*CONSEGNA*
Secondo il brano fornito, in quale luogo devono piangere i sacerdoti, ministri del Signore?

*BRANO FORNITO*
LETTURA
Lettura del profeta Gioele 2, 12b-18
Così dice il Signore Dio: / «Ritornate a me con tutto il cuore, / con digiuni, con pianti e lamenti. / Laceratevi il cuore e non le vesti, / ritornate al Signore, vostro Dio, / perché egli è misericordioso e pietoso, / lento all’ira, di grande amore, / pronto a ravvedersi riguardo al male». / Chi sa che non cambi e si ravveda / e lasci dietro a sé una benedizione? / Offerta e libagione per il Signore, vostro Dio. / Suonate il corno in Sion, / proclamate un solenne digiuno, / convocate una riunione sacra. / Radunate il popolo, / indite un’assemblea solenne, / chiamate i vecchi, / riunite i fanciulli, i bambini lattanti; / esca lo sposo dalla sua camera / e la sposa dal suo tàlamo. / Tra il vestibolo e l’altare piangano / i sacerdoti, ministri del Signore, e dicano: / «Perdona, Signore, al tuo popolo / e non esporre la tua eredità al ludibrio / e alla derisione delle genti». / Perché si dovrebbe dire fra i popoli: / «Dov’è il loro Dio?». / Il Signore si mostra geloso per la sua terra / e si muove a compassione del suo popolo.

*DATI FORNITI*

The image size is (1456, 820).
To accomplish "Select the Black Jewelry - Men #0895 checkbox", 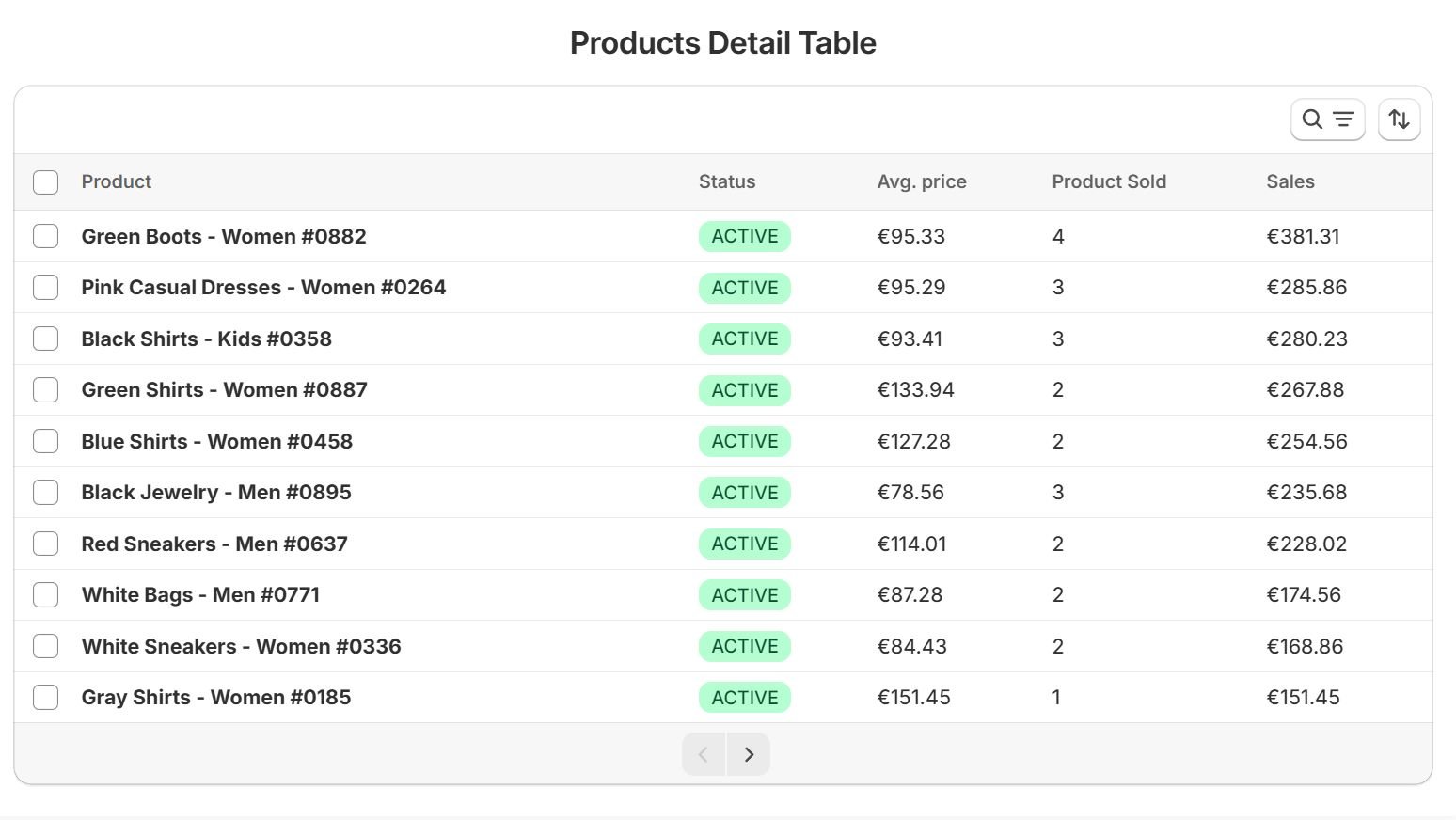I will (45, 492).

==

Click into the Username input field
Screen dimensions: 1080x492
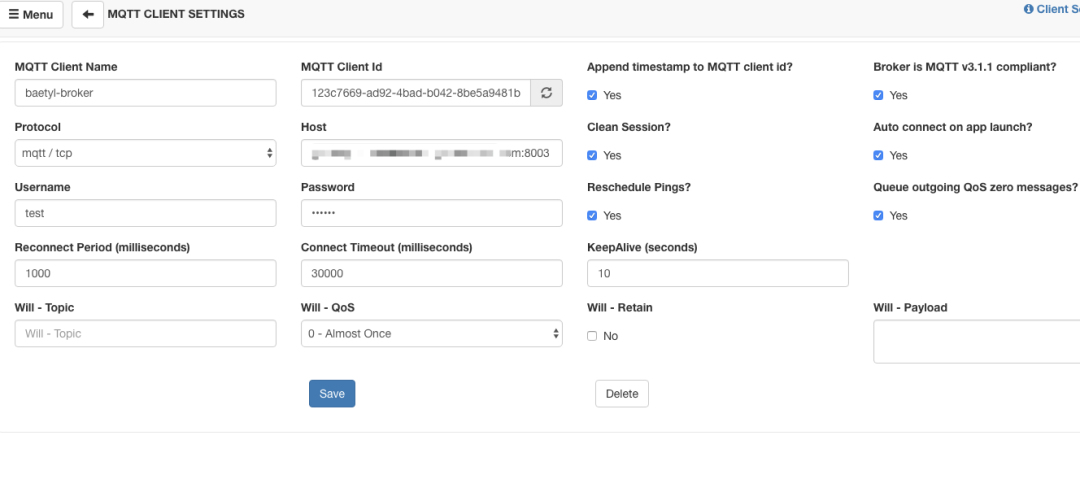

* * *

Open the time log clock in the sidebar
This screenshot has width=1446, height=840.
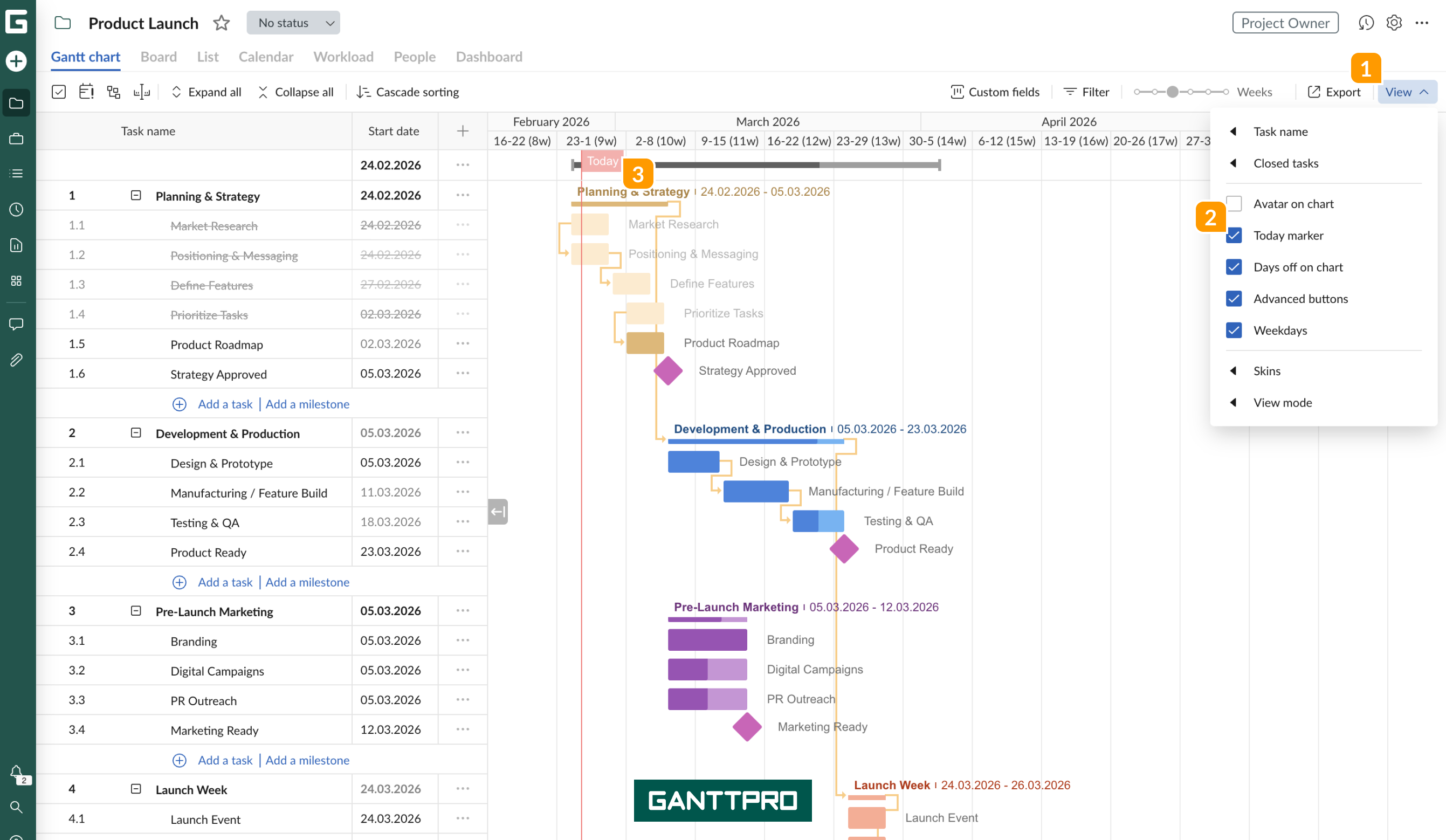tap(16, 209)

*COMPITO SVOLTO*
Tra il vestibolo e l'altare.